• TEXTE À LIRE:
– C’est une image gravée dans toutes les mémoires. Il suffit de dire « la petite fille au napalm » pour voir surgir devant ses yeux Kim Phuc, cette enfant brûlée vive, en pleurs et courant nue sur la route après un bombardement sud-vietnamien sur le village de Trang Bang, en 1972.
Mais cette photo, symbole des horreurs de la guerre du Vietnam, cache-t-elle un secret ? Si son authenticité ne fait pas de doute, le documentaire The Stringer (Le pigiste), projeté samedi 25 janvier au festival de Sundance, aux Etats-Unis, écorne la légende et crie au scandale : l’auteur de l’image ne serait pas le photographe vietnamien Nick Ut, mais un photographe indépendant, un pigiste, dont le nom a été tu pendant plus de cinquante ans.

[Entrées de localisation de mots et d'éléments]
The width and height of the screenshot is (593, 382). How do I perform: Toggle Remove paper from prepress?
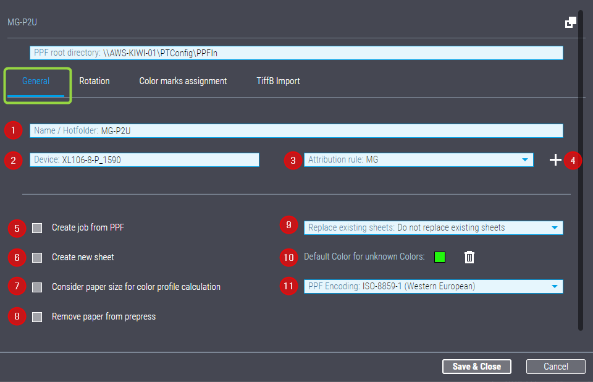(x=36, y=316)
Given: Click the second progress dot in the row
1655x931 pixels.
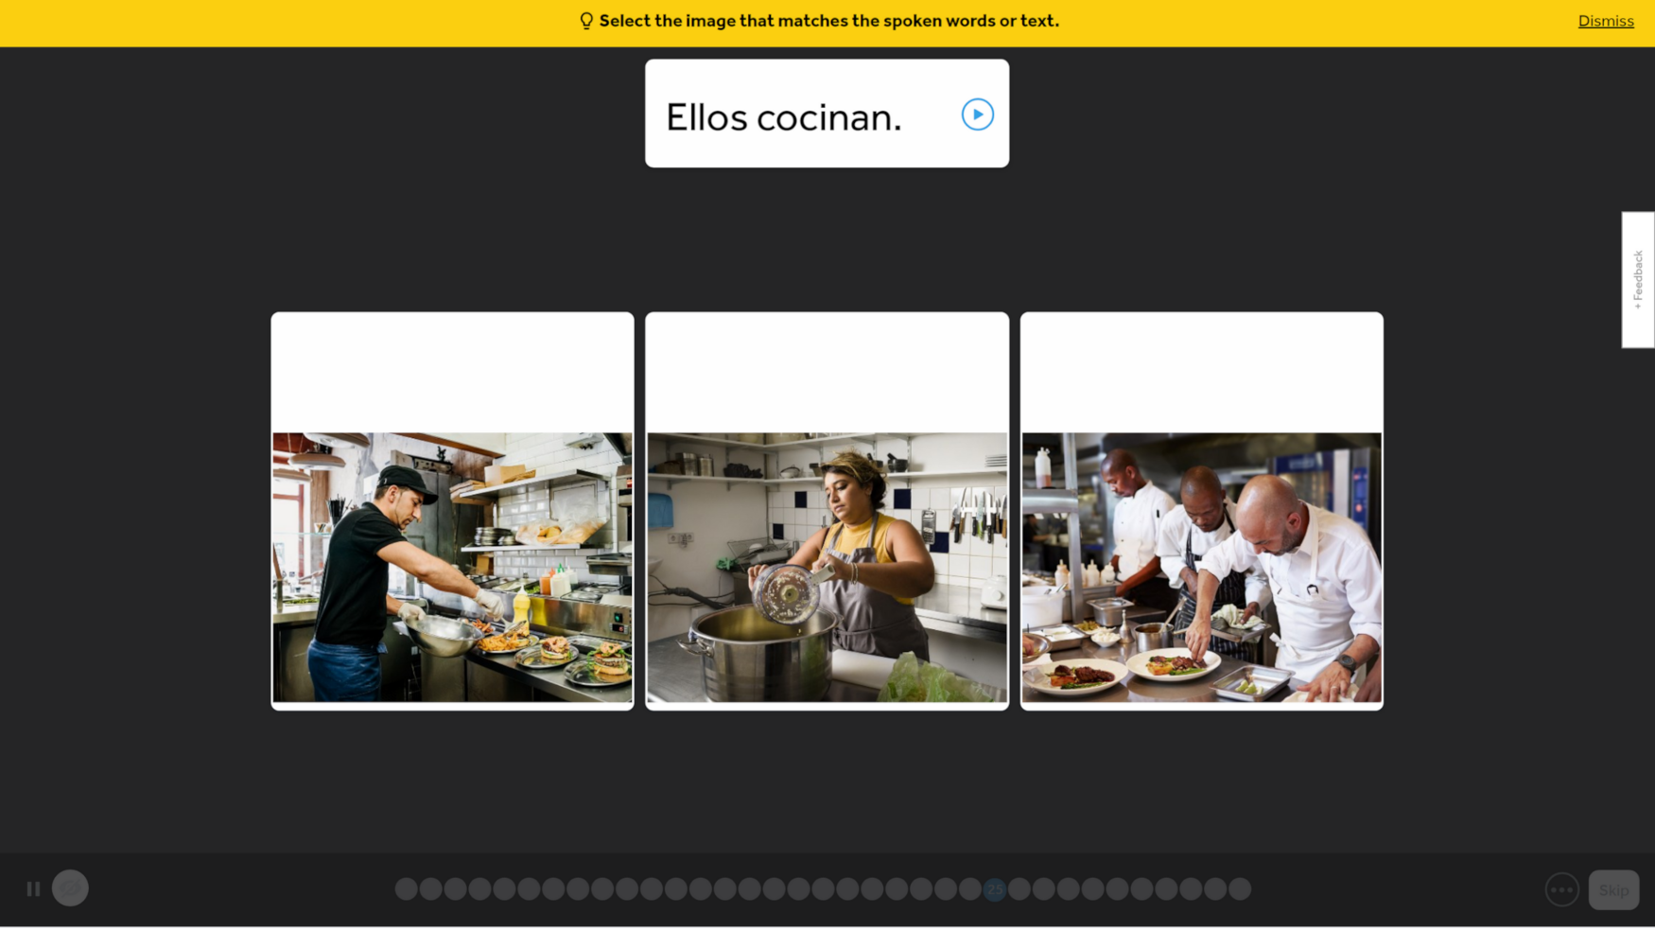Looking at the screenshot, I should (430, 888).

• VOTRE CONSIGNE:
Quels noms de village ou de pays l'article sur la photo de la petite fille au napalm mentionne-t-il ? Ces entrées proviennent d'une autre source que le texte.

• BONNE RÉPONSE:
Trang Bang, Vietnam, Etats-Unis